The overall composition of UBS's funding sources, as illustrated in the graphs on the right side, has remained stable. In terms of currencies, the share of US dollar and Euro has increased slightly, to 48% and 22%, respectively, compared with third quarter 2008. The proportion of funding raised on a secured basis, primarily through repurchase agreements (and to a lesser extent through cash collateral received for securities lent), dropped to 11% from 19% during the fourth quarter primarily due to continued asset reductions. UBS's unsecured funding remains well diversified. At the end of the fourth quarter, the proportion of UBS's funding from savings and demand deposits was at 24%, up from 21% at the end of the third quarter.

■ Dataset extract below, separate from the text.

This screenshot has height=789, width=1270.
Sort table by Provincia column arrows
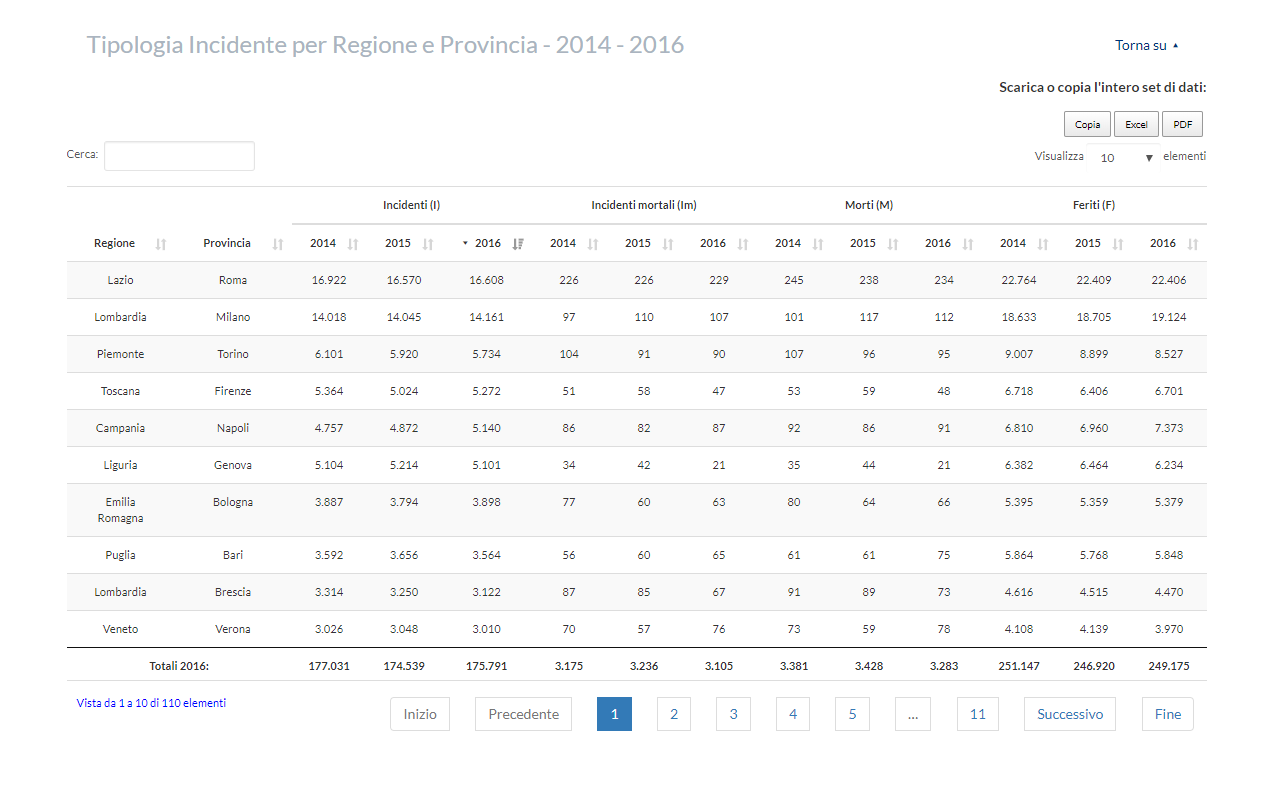click(x=278, y=244)
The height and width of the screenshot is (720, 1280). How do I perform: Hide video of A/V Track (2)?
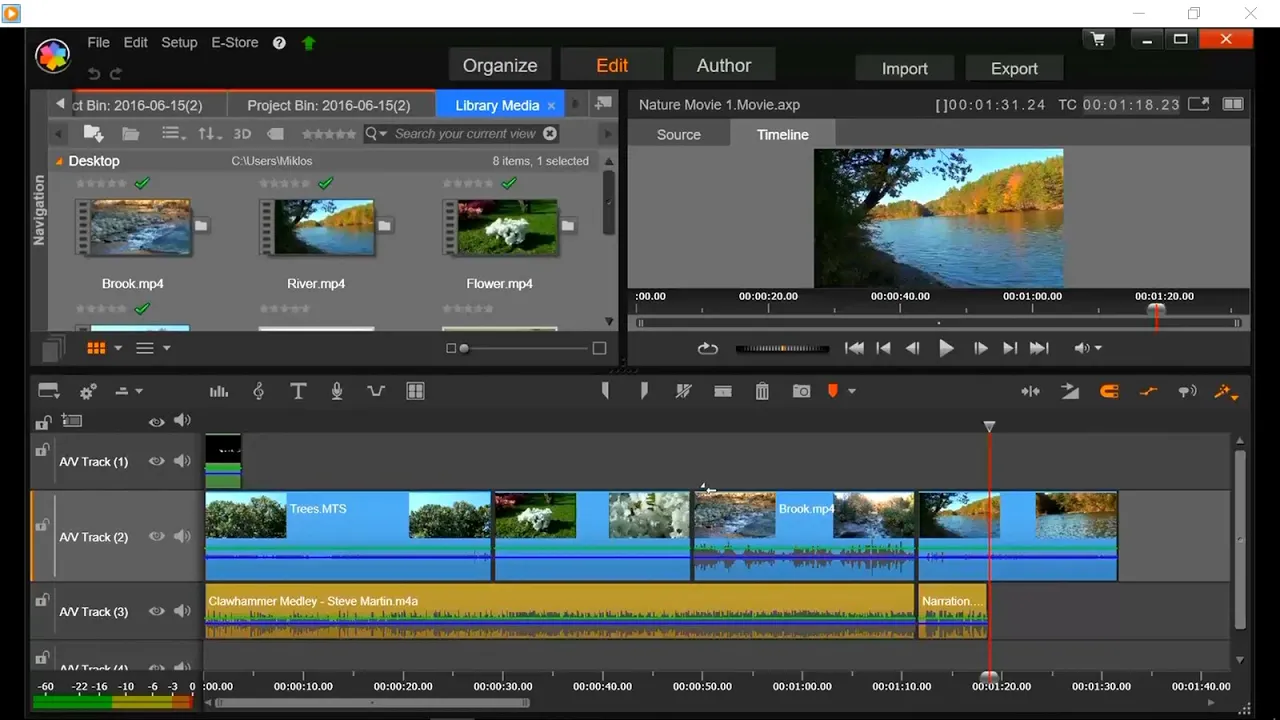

Long-term debt (including financial liabilities designated at fair value) accounted for 19% of its funding sources, similar to the third quarter (18%), while the proportion of money market paper increased to 11%. Compared with the prior quarter-end, the proportion of funding from time deposits remained constant, at 17%, as did the relative share of short-term interbank borrowing, at 12%, and of fiduciary deposits, at 6%. UBS raised new long-term funds (excluding MCNs) in fourth quarter 2008 through the issuance of approximately CHF 9.1 billion of long-term debt and structured notes.

The programs that various major central banks had previously introduced and subsequently expanded to provide funding to depository institutions and primary dealers were maintained throughout the fourth quarter. It is expected that most of these programs will remain open at least through first quarter 2009.